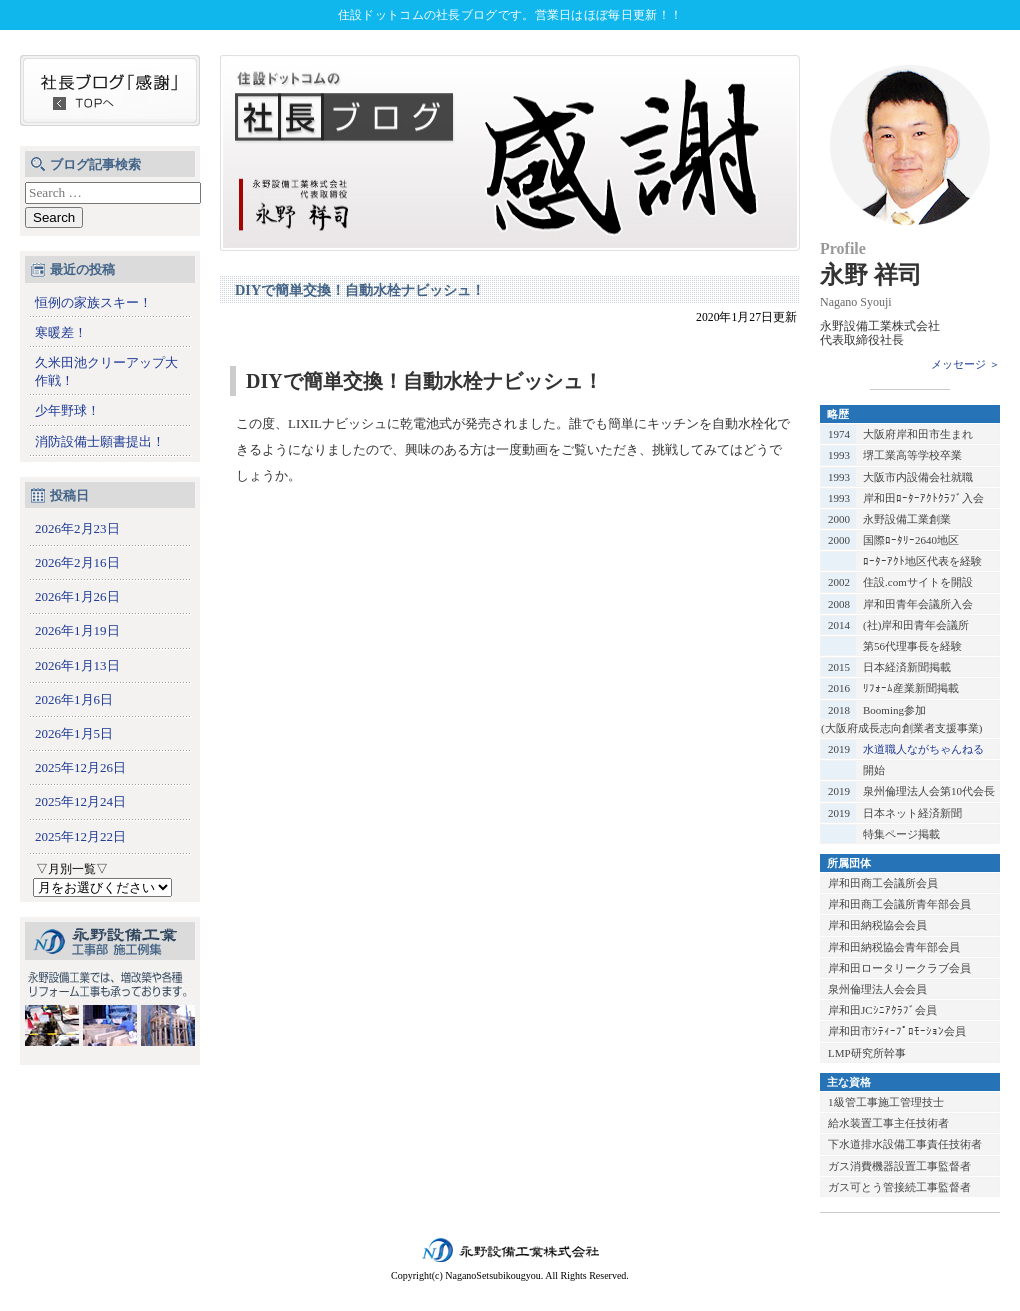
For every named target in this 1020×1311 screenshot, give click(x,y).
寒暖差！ (61, 332)
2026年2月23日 (77, 528)
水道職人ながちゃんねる (923, 749)
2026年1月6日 (74, 699)
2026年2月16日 (77, 562)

--

_Required work_: Reproduce every row above word for word, and omit the picture from your answer.

_Correct answer_:
For every named target in this 1020×1311 screenshot, give click(x,y).
寒暖差！ (61, 332)
2026年2月23日 (77, 528)
水道職人ながちゃんねる (923, 749)
2026年1月6日 (74, 699)
2026年2月16日 (77, 562)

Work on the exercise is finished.